- **Documento**:
3.2.2 Quanto à condição de procedibilidade

Tem entendido a jurisprudência que a conclusão do procedimento administrativo não constitui condição de procedibilidade para a ação penal nos denominados crimes fiscais. Em outras palavras, a propositura da ação penal seria independente da conclusão do processo administrativo de apuração e exigência do crédito tributário. Ou processo de lançamento do tributo.

É possível, assim, que em certos casos alguém seja condenado pelo cometimento do crime de sonegação fiscal, embora a autoridade da Administração Tributária, a única competente para dizer se ocorreu fato gerador de obrigação tributária, chegue depois à conclusão de que não há tributo devido.

O equívoco é evidente.

A solução coerente é, sem dúvida, a de se considerar que a propositura da ação penal deve ficar condicionada ao julgamento definitivo da ação fiscal, na esfera administrativa. Somente depois que a Administração tiver certeza da ocorrência da sonegação do tributo, vale dizer, tiver certeza de que a ação do contribuinte teve por escopo evitar o pagamento de tributo devido, é que se justifica a propositura da ação penal.

Pode-se, é certo, argumentar que a lei não coloca o julgamento administrativo da ação fiscal como condição de procedibilidade da ação penal, e que as instâncias administrativa e penal são independentes. Tal argumento, todavia, não obstante acolhido no passado pela jurisprudência, tem hoje validade apenas aparente. Já não resiste ao exame feito em face da Constituição Federal de 1988.

Com efeito, a vigente Constituição Federal, além de garantir que ninguém será privado da liberdade ou de seus bens, sem o devido processo legal (13), determina que "aos litigantes, em processo judicial ou administrativo, e aos acusados em geral são assegurados o contraditório e a ampla defesa, com os meios e recursos a ela inerentes" (14).

No devido processo legal compreende-se o direito à elaboração regular e correta da lei e de sua razoabilidade, de sua aplicação através do instrumento hábil, que é o processo, no qual deve ser garantida a igualdade entre as partes (15).

Não se pode considerar razoável a lei que admita a propositura da ação penal, por crime de sonegação fiscal, se ainda nem a própria Administração pode afirmar a existência de sonegação, porque ainda não encerrado o processo administrativo a este fim destinado. Muito menos que esteja sendo a lei corretamente interpretada. E menos ainda que exista igualdade entre as partes, no processo administrativo fiscal, se o Estado-Fisco dispõe, antes de apurados os fatos, do instrumento de atemorização, que é a ação penal, posto que a ameaça de seu uso constitui, induvidosamente, forma evidente de coação.

A ampla defesa, a seu turno, resta sacrificada com a ameaça do uso da ação penal contra o contribuinte, que se verá na iminência de ser condenado, de perder a própria liberdade, antes mesmo de serem examinadas, na esfera administrativa, as razões que tenha oferecido para demonstrar a improcedência da imputação a ele feita pelos agentes do Fisco.

- **Exercício proposto A**: Transcreva o trecho do documento sobre crimes fiscais começando em "Com efeito, a" e terminando em "as partes (15).".
- **Exercício proposto B**: Traduza para o inglês a seguinte frase do documento sobre crimes fiscais: "Tal argumento, todavia, não obstante acolhido no passado pela jurisprudência, tem hoje validade apenas aparente."

- **Extrato de dados**:

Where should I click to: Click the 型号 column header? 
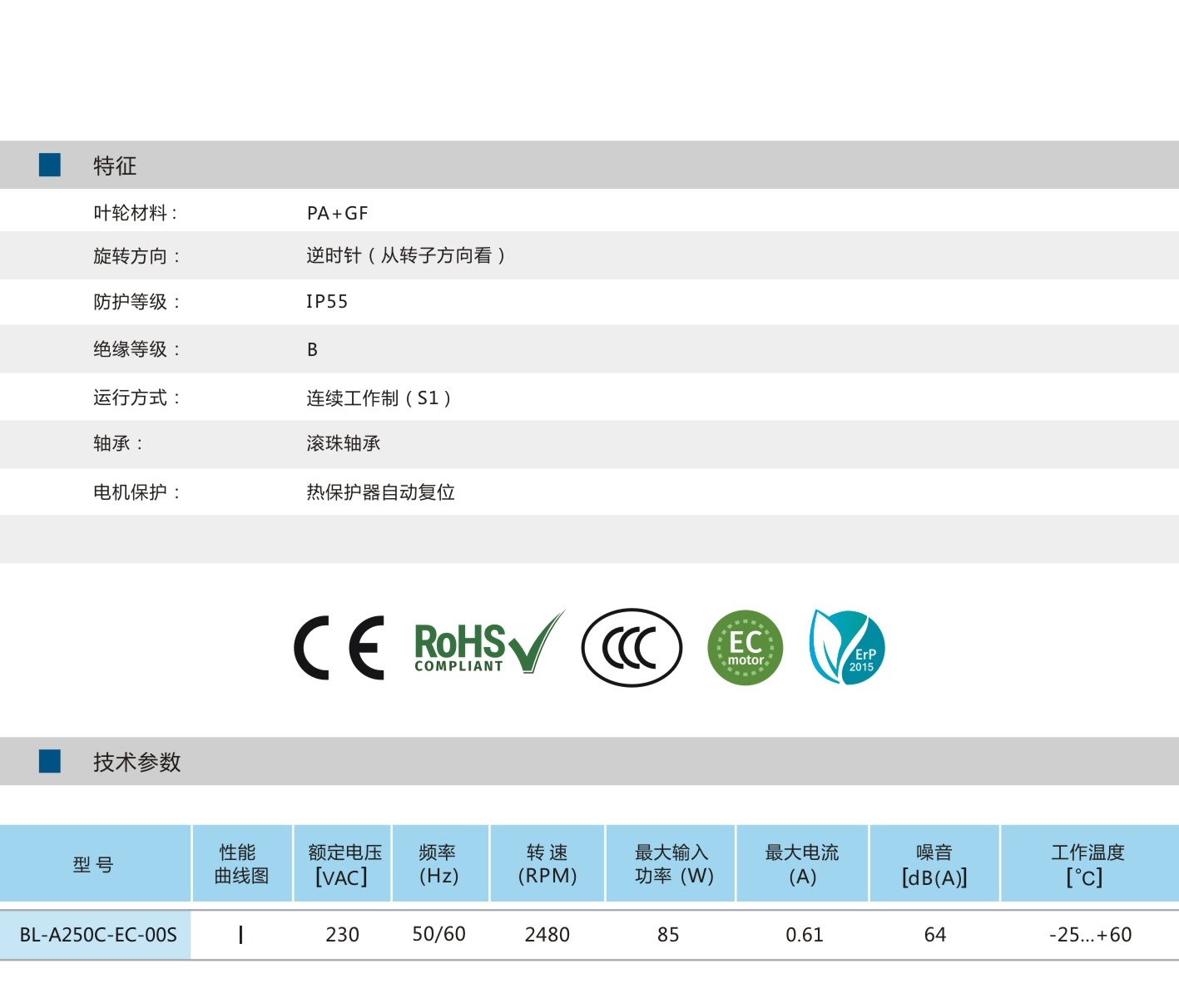click(x=93, y=865)
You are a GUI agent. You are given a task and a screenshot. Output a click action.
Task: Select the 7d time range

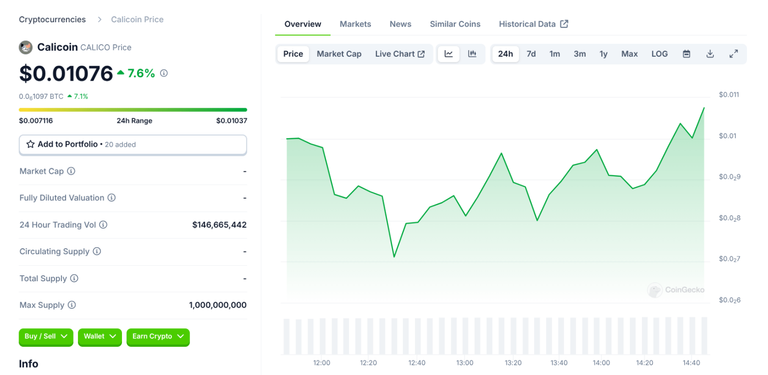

- **Resposta correta A**:
Com efeito, a vigente Constituição Federal, além de garantir que ninguém será privado da liberdade ou de seus bens, sem o devido processo legal (13), determina que "aos litigantes, em processo judicial ou administrativo, e aos acusados em geral são assegurados o contraditório e a ampla defesa, com os meios e recursos a ela inerentes" (14).

No devido processo legal compreende-se o direito à elaboração regular e correta da lei e de sua razoabilidade, de sua aplicação através do instrumento hábil, que é o processo, no qual deve ser garantida a igualdade entre as partes (15).

- **Resposta correta B**: That argument, however, although accepted by case law in the past, today has only apparent validity.